Maybe saying this might illuminate how poorly I’ve been doing in my courses, but this may have been the first time in my mathematical career that I went through an entire jouney of understanding a tricky (for me) problem in order to internalize its difficulties and what philosophical direction we had to push for in order to overcome those difficulties; followed by articulating the correct techniques and structures to make it all rigorous.

7. Proof

Let $A$ be an atom of $\mu$ and define the sets

\[S = \{ A' \subseteq A: A' \text{ measurable, }\mu(A') = \mu(A)\}\] \[\Gamma = \{ B'\subseteq Y: B'\text{ measurable, } T(A') \subseteq B', A'\in S\}\]

Note that $S$ and $\Gamma$ are both nonempty since $A\in S$ and $Y\in \Gamma$. We then want to show that $S$ and $\Gamma$ are closed under countable intersection.
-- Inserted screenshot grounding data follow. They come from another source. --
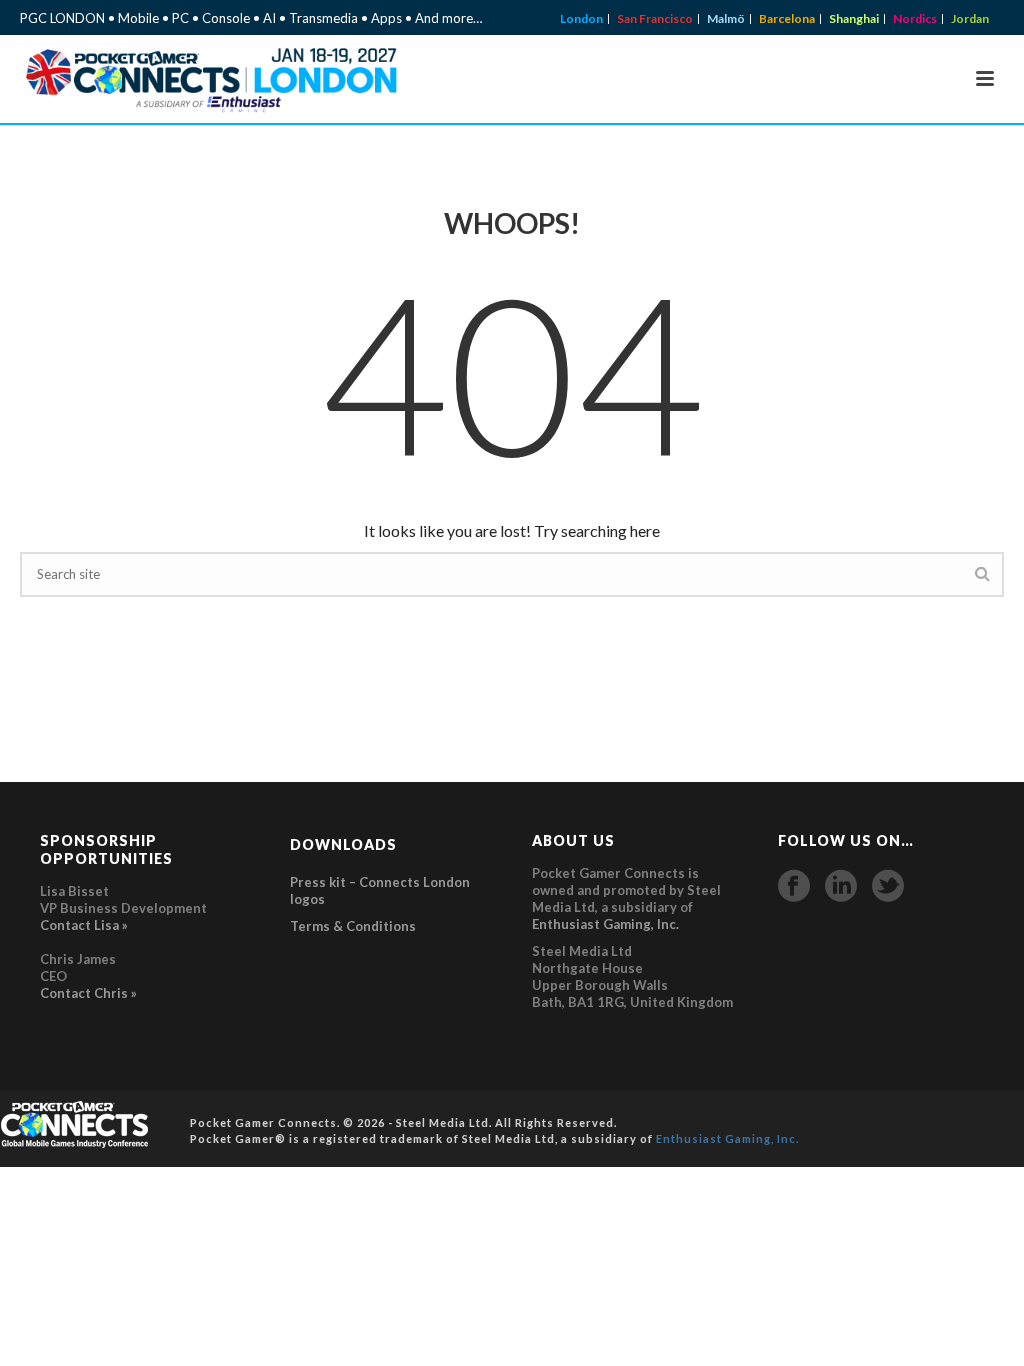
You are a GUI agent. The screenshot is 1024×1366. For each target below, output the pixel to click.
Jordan (970, 19)
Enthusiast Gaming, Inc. (605, 924)
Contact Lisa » (84, 925)
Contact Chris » (88, 993)
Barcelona (787, 19)
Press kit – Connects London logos (380, 890)
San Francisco (655, 19)
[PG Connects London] (75, 1123)
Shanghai (854, 19)
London (581, 19)
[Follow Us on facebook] (794, 886)
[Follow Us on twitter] (888, 886)
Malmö (726, 19)
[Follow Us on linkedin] (841, 886)
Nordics (915, 19)
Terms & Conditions (353, 926)
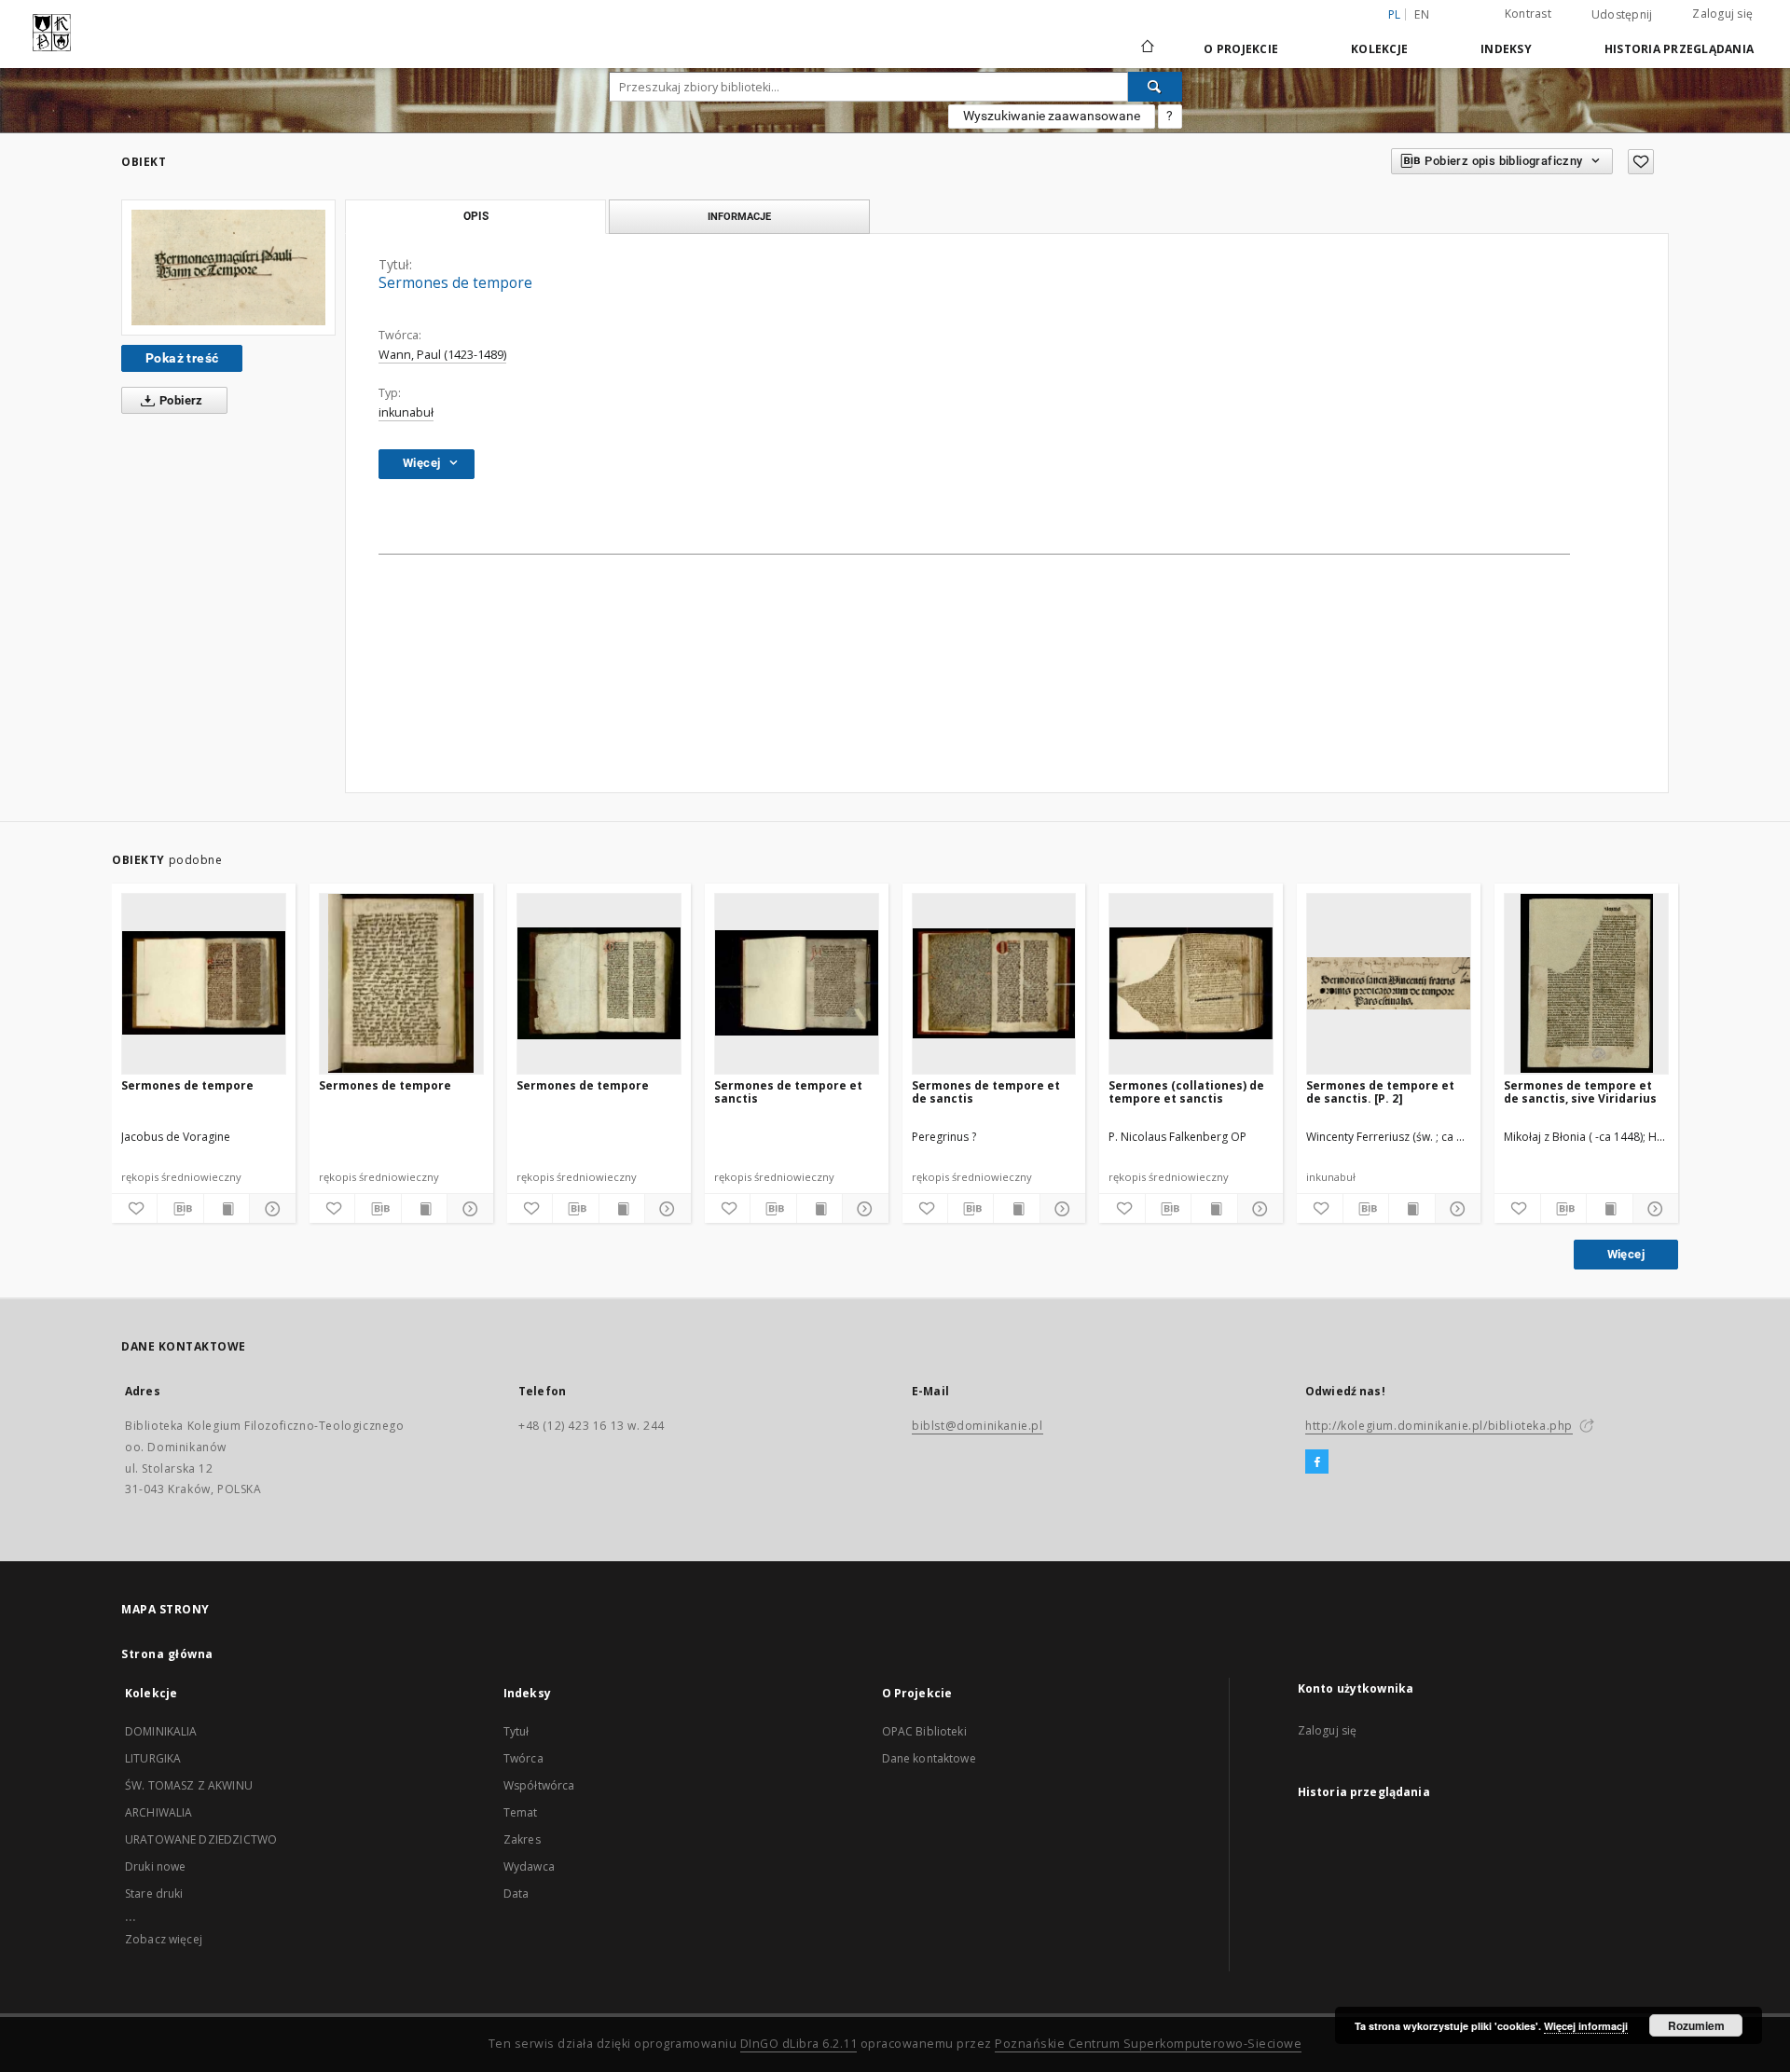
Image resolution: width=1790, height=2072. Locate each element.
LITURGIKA (153, 1758)
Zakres (522, 1839)
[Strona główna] (1146, 48)
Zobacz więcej (163, 1939)
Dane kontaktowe (929, 1758)
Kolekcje (1379, 49)
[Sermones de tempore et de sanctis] (994, 983)
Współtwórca (539, 1785)
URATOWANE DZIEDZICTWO (201, 1839)
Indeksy (1506, 49)
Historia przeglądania (1679, 49)
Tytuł (516, 1731)
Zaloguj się (1722, 13)
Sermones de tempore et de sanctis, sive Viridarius (1580, 1091)
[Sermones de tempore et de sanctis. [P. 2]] (1388, 983)
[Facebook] (1317, 1462)
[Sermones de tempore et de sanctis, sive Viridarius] (1586, 983)
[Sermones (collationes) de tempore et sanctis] (1191, 983)
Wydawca (529, 1866)
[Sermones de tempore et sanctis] (796, 983)
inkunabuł (406, 412)
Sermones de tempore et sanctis (788, 1091)
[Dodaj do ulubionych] (1641, 161)
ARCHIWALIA (159, 1812)
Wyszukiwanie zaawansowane (1051, 115)
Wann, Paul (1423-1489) (442, 355)
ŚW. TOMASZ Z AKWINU (189, 1785)
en (1421, 14)
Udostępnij (1622, 14)
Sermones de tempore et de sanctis (986, 1091)
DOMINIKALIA (161, 1731)
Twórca (523, 1758)
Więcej (1626, 1254)
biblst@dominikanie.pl (977, 1426)
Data (516, 1893)
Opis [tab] (476, 216)
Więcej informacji (1586, 2026)
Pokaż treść (181, 357)
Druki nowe (155, 1866)
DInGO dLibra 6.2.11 (799, 2043)
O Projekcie (1241, 49)
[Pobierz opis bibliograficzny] (180, 1209)
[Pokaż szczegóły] (269, 1209)
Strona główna (167, 1654)
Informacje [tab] (739, 216)
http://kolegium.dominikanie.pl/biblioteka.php (1439, 1426)
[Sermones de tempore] (228, 267)
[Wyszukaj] (1155, 87)
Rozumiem (1696, 2025)
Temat (520, 1812)
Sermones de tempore (187, 1085)
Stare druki (154, 1893)
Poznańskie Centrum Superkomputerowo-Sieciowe (1148, 2043)
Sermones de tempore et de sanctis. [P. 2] (1380, 1091)
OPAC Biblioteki (924, 1731)
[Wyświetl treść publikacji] (226, 1209)
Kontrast (1528, 13)
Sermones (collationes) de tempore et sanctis (1186, 1091)
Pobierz (180, 400)
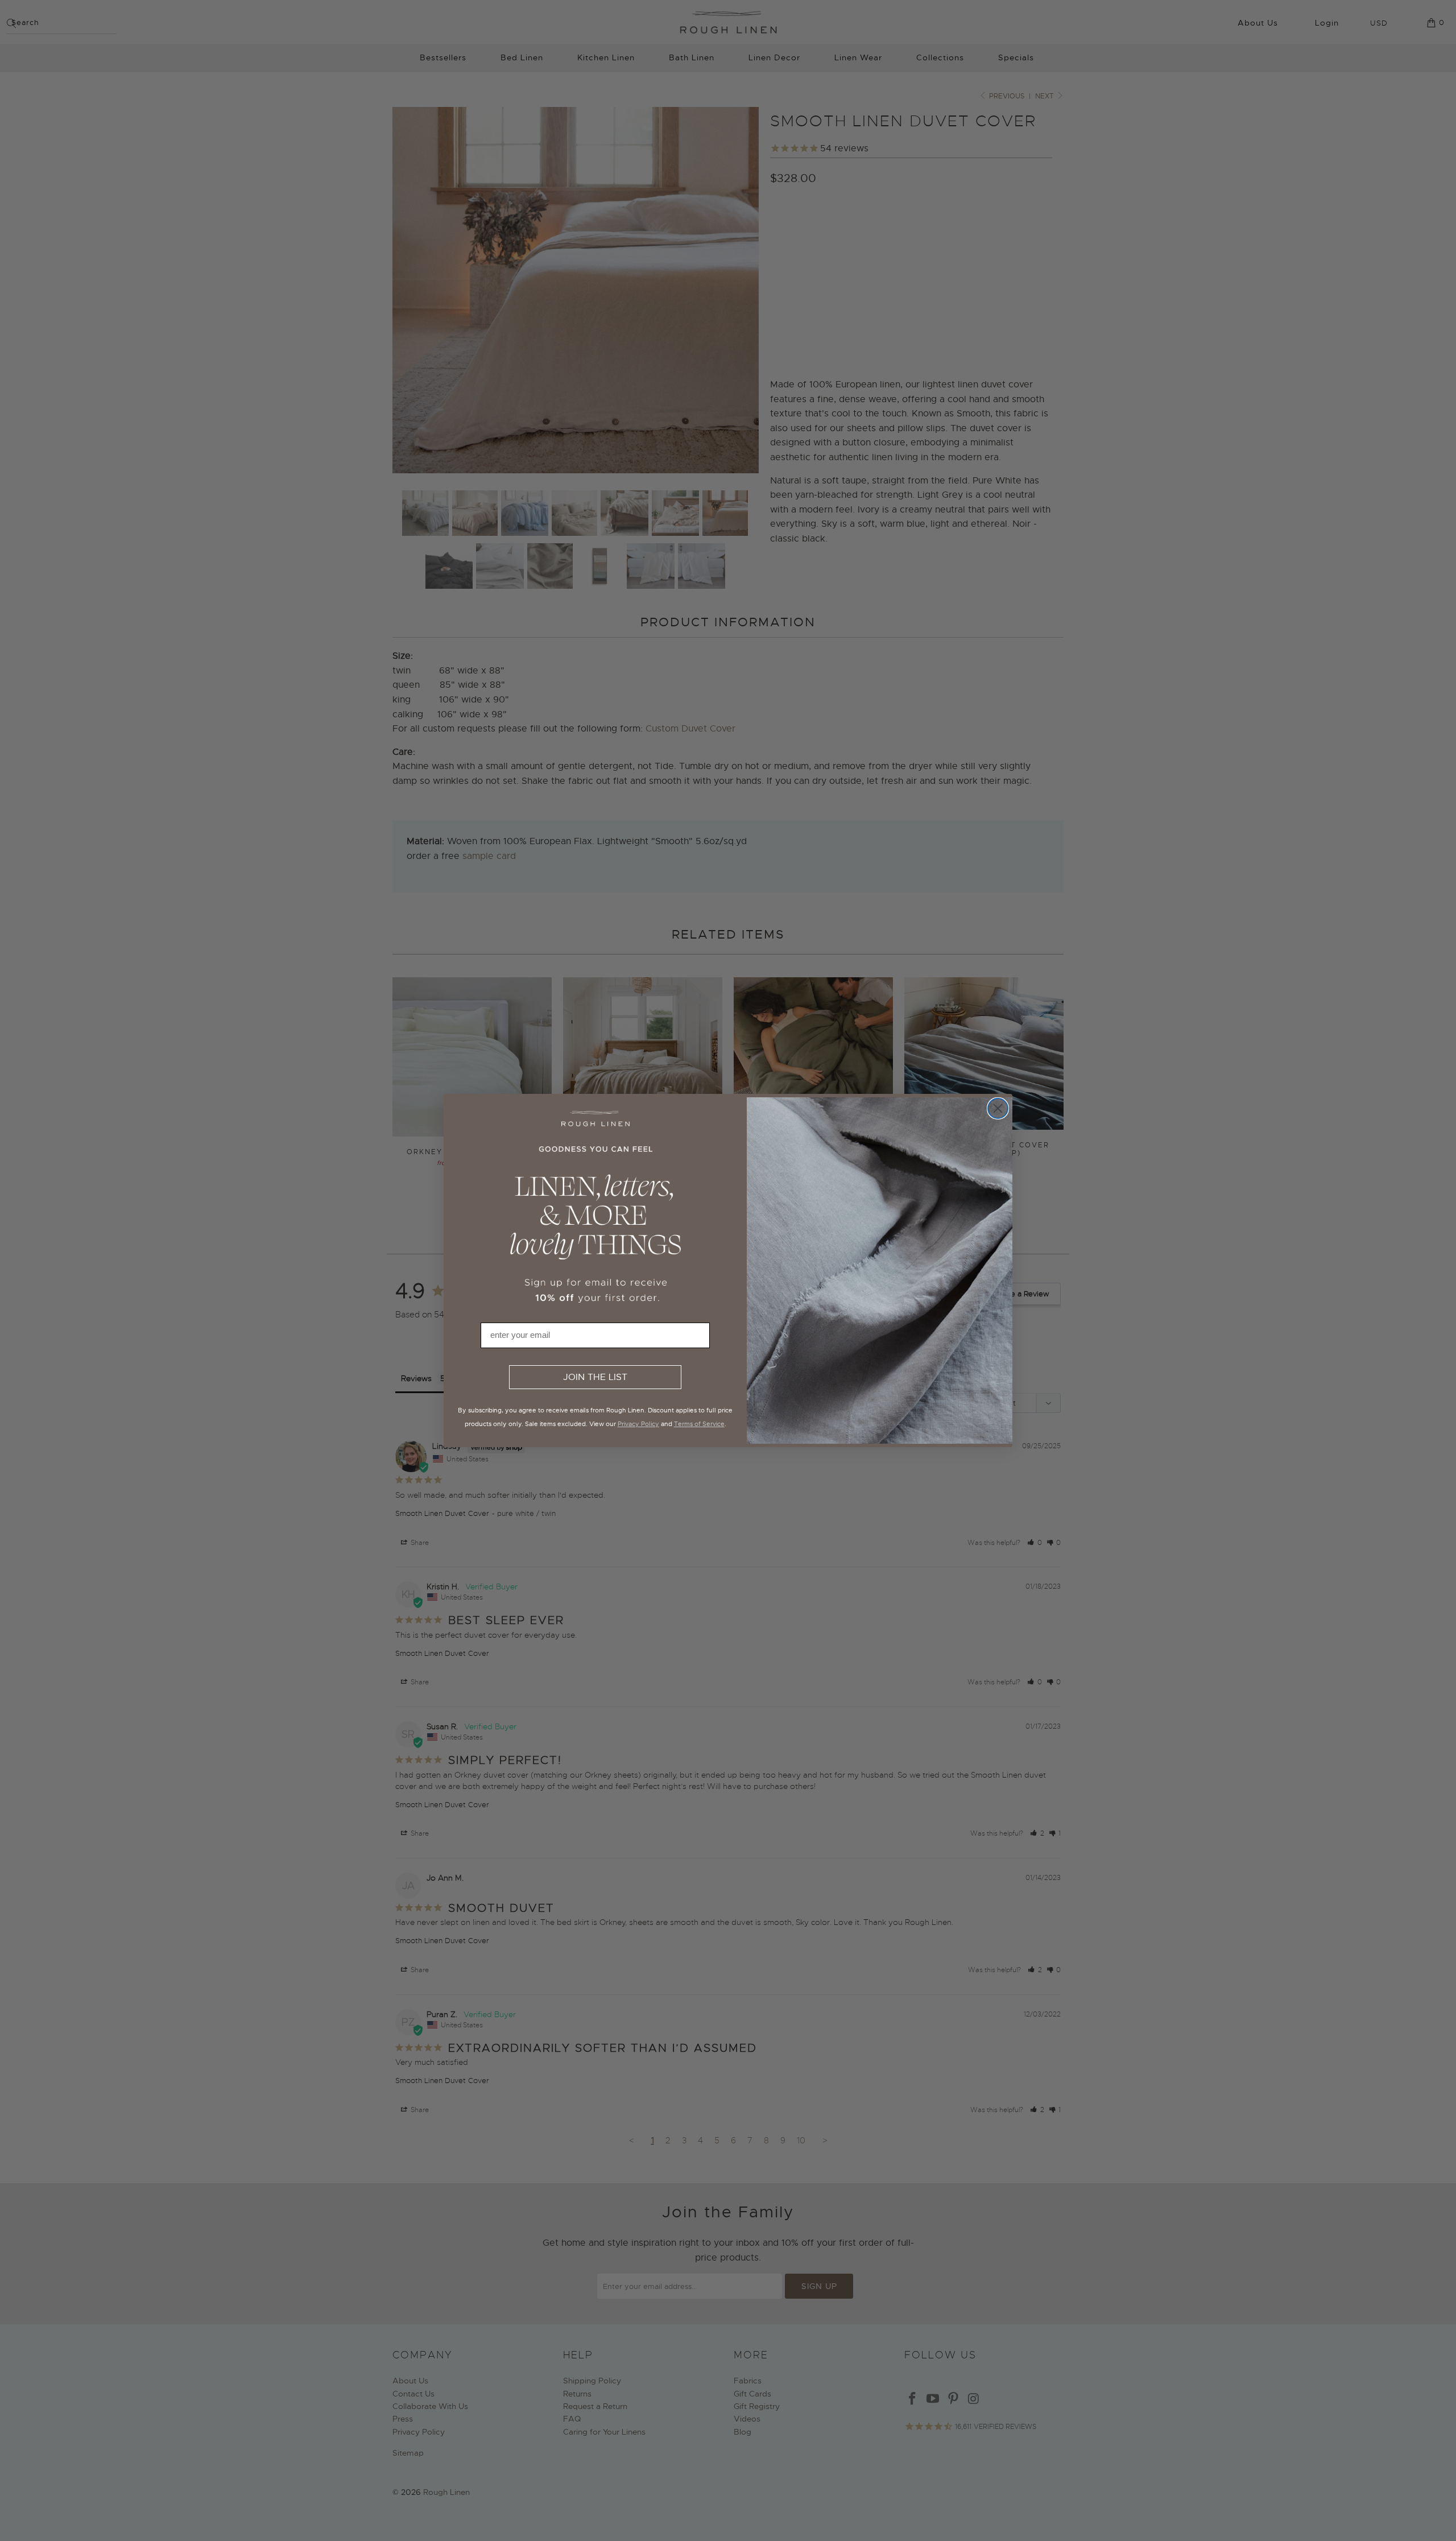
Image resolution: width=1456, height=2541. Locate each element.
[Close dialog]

Indeed, if $(A_n)_{n\in\mathbb N}\subset S$, then since

\[\mu\left( A \setminus \bigcap_{n\in\mathbb N}A_n \right) = \mu\left(\bigcup_{n\in\mathbb N} (A\setminus A_n)\right) \le \sum_{n\in\mathbb N} \mu (A\setminus A_n) = 0\]

so $A$ and $\bigcap A_i$ differ by a set of measure zero, hence $\bigcap A_n\in S$. It then follows that if $(B_n)_{n\in\mathbb N}\subset \Gamma$, then for each $B_n$, there exists $A_n\in S$ such that $T(A_n) \subseteq B_n$ and we know that

\[T\left(\bigcap_{n\in \mathbb N} A_n\right) \subset \bigcap_{n\in\mathbb N}B_n\]

Next, let us consider $c = \inf\lbrace T_\sharp\mu(B’): B’\in \Gamma\rbrace$, and take a sequence $(B_n)_{n\in\mathbb N}\subset \Gamma$ such that $T_\sharp\mu(B_n)\to c$. Then define,

\[B:= \bigcap_{n\in\mathbb N}B_n\]

so that $B\in \Gamma$ and $T_\sharp\mu(B) = c$. Since $B\in \Gamma$, there exists some $\hat A \in S$ where $T(\hat A) \subseteq B$. Thus,

\[c = T_\sharp\mu(B) = \mu(T^{-1}(B)) \ge \mu(\hat A) = \mu(A) >0\]

Now let $\tilde B\subset B$ with $T_\sharp\mu(\tilde B)< T_\sharp\mu(B)$ and suppose by contradiction that $T_\sharp\mu(\tilde B)>0$. Let us now consider the following cases

1. $T^{-1}(\tilde B) \cap A’ = \varnothing$ for every $A’ \in S$
2. There exists some $A^*\in S$ such that $T^{-1}(\tilde B) \cap A^* \neq \varnothing$.

In case (1), we see that since $T^{-1}(\tilde B)$ is disjoint from each set in $S$, then $\hat A\subseteq T^{-1}(B)\setminus T^{-1}(\tilde B) = T^{-1}(B\setminus \tilde B)$, so $B\setminus \tilde B \in \Gamma$. However, since $T_\sharp\mu(\tilde B)>0$, we see that $T_\sharp\mu(B\setminus \tilde B) < c$, contradicting the definition of $c$.

In case (2), if $T^{-1}(\tilde B)\cap A^*\in S$, then we find $\tilde B\in \Gamma$, a contradiction. Otherwise, if $T^{-1}(\tilde B)\cap A^*\not\in S$, then since $A^*$ is an atom, then $\mu(T^{-1}(\tilde B)\cap A^*)=0$, so $\hat A \setminus T^{-1}(\tilde B)\in S$. Thus, we have

\[\hat A\setminus T^{-1}(\tilde B) \subseteq T^{-1}(B)\setminus T^{-1}(\tilde B) = T^{-1}(B\setminus \tilde B)\]

which implies that $T(\hat A\setminus T^{-1}(B’)) \subseteq (B\setminus B’)$, so $(B\setminus B’)\in \Gamma$. However,

\[T_\sharp\mu(B\setminus B') = c - \mu(T^{-1}(B')) < c\]

contradicting the definition of $c$ again.

Thus, $T_\sharp\mu(B’) = 0$, so $B$ must be an atom of $T_\sharp\mu$. $\blacksquare$